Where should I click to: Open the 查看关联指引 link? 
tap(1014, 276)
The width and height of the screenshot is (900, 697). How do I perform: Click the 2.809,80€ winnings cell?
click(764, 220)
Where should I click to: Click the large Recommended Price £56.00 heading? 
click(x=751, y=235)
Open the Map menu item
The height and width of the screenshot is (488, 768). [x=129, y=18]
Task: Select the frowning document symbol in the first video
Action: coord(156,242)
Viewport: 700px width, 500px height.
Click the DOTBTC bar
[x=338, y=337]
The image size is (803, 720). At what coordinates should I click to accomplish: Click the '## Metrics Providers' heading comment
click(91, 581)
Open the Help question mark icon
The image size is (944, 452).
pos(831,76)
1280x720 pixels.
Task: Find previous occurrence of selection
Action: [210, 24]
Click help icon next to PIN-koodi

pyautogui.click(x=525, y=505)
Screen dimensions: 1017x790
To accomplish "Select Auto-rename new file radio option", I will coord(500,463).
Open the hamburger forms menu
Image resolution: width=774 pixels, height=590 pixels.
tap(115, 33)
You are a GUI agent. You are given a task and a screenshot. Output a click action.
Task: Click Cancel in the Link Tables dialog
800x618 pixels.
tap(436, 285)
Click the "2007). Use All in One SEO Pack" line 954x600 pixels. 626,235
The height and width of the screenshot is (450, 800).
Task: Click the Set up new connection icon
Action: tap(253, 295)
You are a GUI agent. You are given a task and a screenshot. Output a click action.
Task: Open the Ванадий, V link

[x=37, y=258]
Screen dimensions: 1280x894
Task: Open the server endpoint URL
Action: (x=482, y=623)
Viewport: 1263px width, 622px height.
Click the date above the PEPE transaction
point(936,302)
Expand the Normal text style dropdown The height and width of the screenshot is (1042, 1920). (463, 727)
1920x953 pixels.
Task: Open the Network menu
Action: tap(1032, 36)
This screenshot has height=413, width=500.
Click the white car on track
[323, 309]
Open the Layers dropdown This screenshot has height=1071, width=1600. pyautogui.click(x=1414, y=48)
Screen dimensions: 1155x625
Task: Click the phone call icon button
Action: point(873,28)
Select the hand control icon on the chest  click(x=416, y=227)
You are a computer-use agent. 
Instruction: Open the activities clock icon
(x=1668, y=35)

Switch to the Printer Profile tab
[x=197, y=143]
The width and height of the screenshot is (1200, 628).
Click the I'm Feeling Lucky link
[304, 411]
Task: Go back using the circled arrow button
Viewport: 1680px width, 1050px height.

———

▶ _To do_
Print out the full listing above, word for word.

▶ _Finished task_
Where should I click to: Open the 查看关联指引 link? 
tap(1014, 276)
The width and height of the screenshot is (900, 697). How do I perform: Click the 2.809,80€ winnings cell?
click(764, 220)
Where should I click to: Click the large Recommended Price £56.00 heading? 
click(x=751, y=235)
Open the Map menu item
The height and width of the screenshot is (488, 768). [x=129, y=18]
Task: Select the frowning document symbol in the first video
Action: coord(156,242)
Viewport: 700px width, 500px height.
Click the DOTBTC bar
[x=338, y=337]
The image size is (803, 720). At what coordinates should I click to accomplish: Click the '## Metrics Providers' heading comment
click(91, 581)
Open the Help question mark icon
The image size is (944, 452).
pos(831,76)
1280x720 pixels.
Task: Find previous occurrence of selection
Action: [210, 24]
Click help icon next to PIN-koodi

pyautogui.click(x=525, y=505)
Screen dimensions: 1017x790
To accomplish "Select Auto-rename new file radio option", I will coord(500,463).
Open the hamburger forms menu
Image resolution: width=774 pixels, height=590 pixels.
tap(115, 33)
You are a GUI agent. You are given a task and a screenshot. Output a click action.
Task: Click Cancel in the Link Tables dialog
800x618 pixels.
tap(436, 285)
Click the "2007). Use All in One SEO Pack" line 954x600 pixels. 626,235
The height and width of the screenshot is (450, 800).
Task: Click the Set up new connection icon
Action: tap(253, 295)
You are a GUI agent. You are given a task and a screenshot. Output a click action.
Task: Open the Ванадий, V link

[x=37, y=258]
Screen dimensions: 1280x894
Task: Open the server endpoint URL
Action: (x=482, y=623)
Viewport: 1263px width, 622px height.
Click the date above the PEPE transaction
point(936,302)
Expand the Normal text style dropdown The height and width of the screenshot is (1042, 1920). (463, 727)
1920x953 pixels.
Task: Open the Network menu
Action: tap(1032, 36)
This screenshot has height=413, width=500.
Click the white car on track
[323, 309]
Open the Layers dropdown This screenshot has height=1071, width=1600. pyautogui.click(x=1414, y=48)
Screen dimensions: 1155x625
Task: Click the phone call icon button
Action: point(873,28)
Select the hand control icon on the chest  click(x=416, y=227)
You are a computer-use agent. 
Instruction: Open the activities clock icon
(x=1668, y=35)

Switch to the Printer Profile tab
[x=197, y=143]
The width and height of the screenshot is (1200, 628).
Click the I'm Feeling Lucky link
[304, 411]
Task: Go back using the circled arrow button
Viewport: 1680px width, 1050px height.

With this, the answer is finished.